TEL AVIV – The Anti-Israel campus group Students for Justice in Palestine (SJP) cancelled a scheduled talk by a Palestinian activist at George Washington University (GWU) over claims that the speaker is “anti-Semitic.”
Self-described third-generation Palestinian refugee Amena El-Ashkar was due to speak alongside Khawla Hammad at the university on Thursday on behalf of the North America Nakba Tour (NANT). According to the group, Hammad is an 85-year-old “stateless refugee in Lebanon” and daughter of “a Palestinian freedom fighter.”
“We were informed by the SJP group at George Washington University in Washington, DC that our October 19 talk would be cancelled because we were ‘anti-Semitic,’” El-Ashkar wrote in an article published over the weekend Saturday by online newsletter Dissident Voice that was cited by pro-Israel blog Israellycool.
“Of course, we expect such talk from our Zionist enemies and we give it little importance,” she added. “But to hear it from a group that claims to be standing for justice in Palestine? Do these groups really expect to have any credibility among Palestinians when they do this?”

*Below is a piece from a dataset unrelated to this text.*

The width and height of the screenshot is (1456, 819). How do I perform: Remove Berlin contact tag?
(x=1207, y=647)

El-Ashkar also claimed that her speech at Stanford University last year was cancelled by the local SJP chapter after she was “told that I should not say that ‘Israel’ has no right to exist,” which El-Ashkar goes on to say “is a view held by millions of Palestinians.”
The NANT event page made no mention of a cancellation. Inquiries by the Algemeiner to both SJP and GWU went unanswered.

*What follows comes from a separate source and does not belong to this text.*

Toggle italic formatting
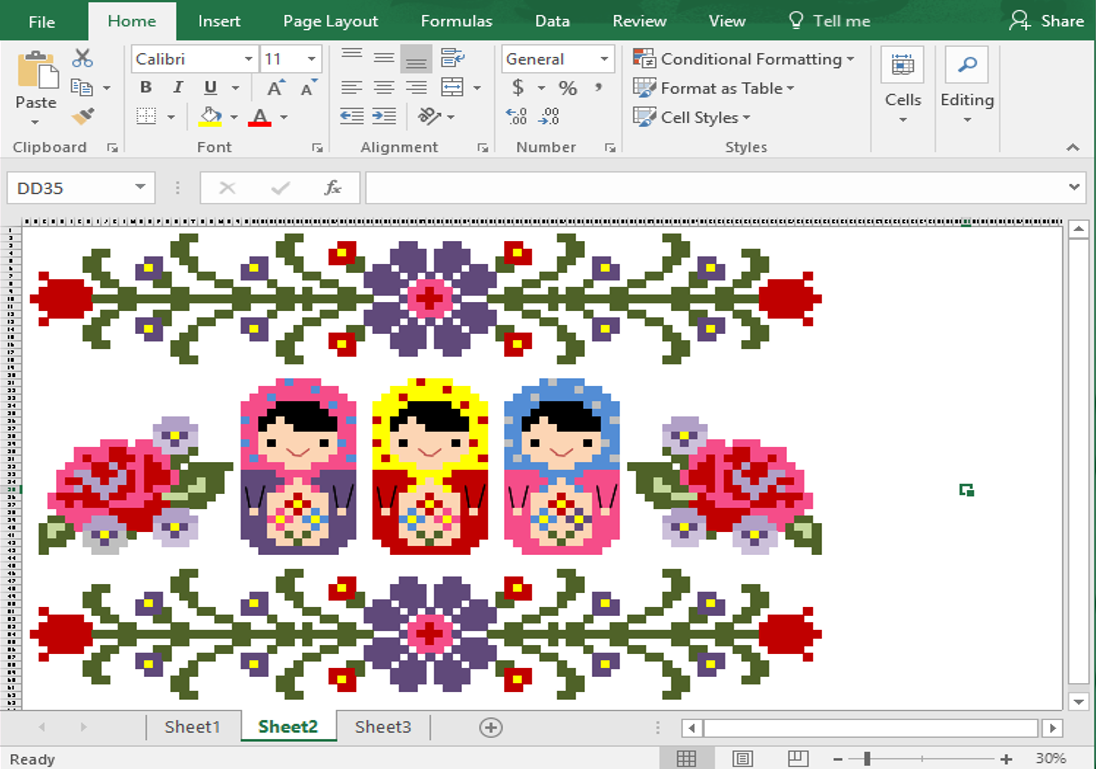 pos(178,87)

El-Ashkar and Hammad will continue their tour, which includes discussions about their experiences as Palestinians in Lebanon.
Lebanon refuses to grant citizenship to Palestinians born in its territory, preferring instead to maintain their status as “refugees” in perpetuity so as to keep alive the notion of the Palestinian “right of return” to Israel. These Palestinians are further forbidden from owning property, attending public schools, receiving or passing on inheritances and working in many professions, including law, medicine and engineering.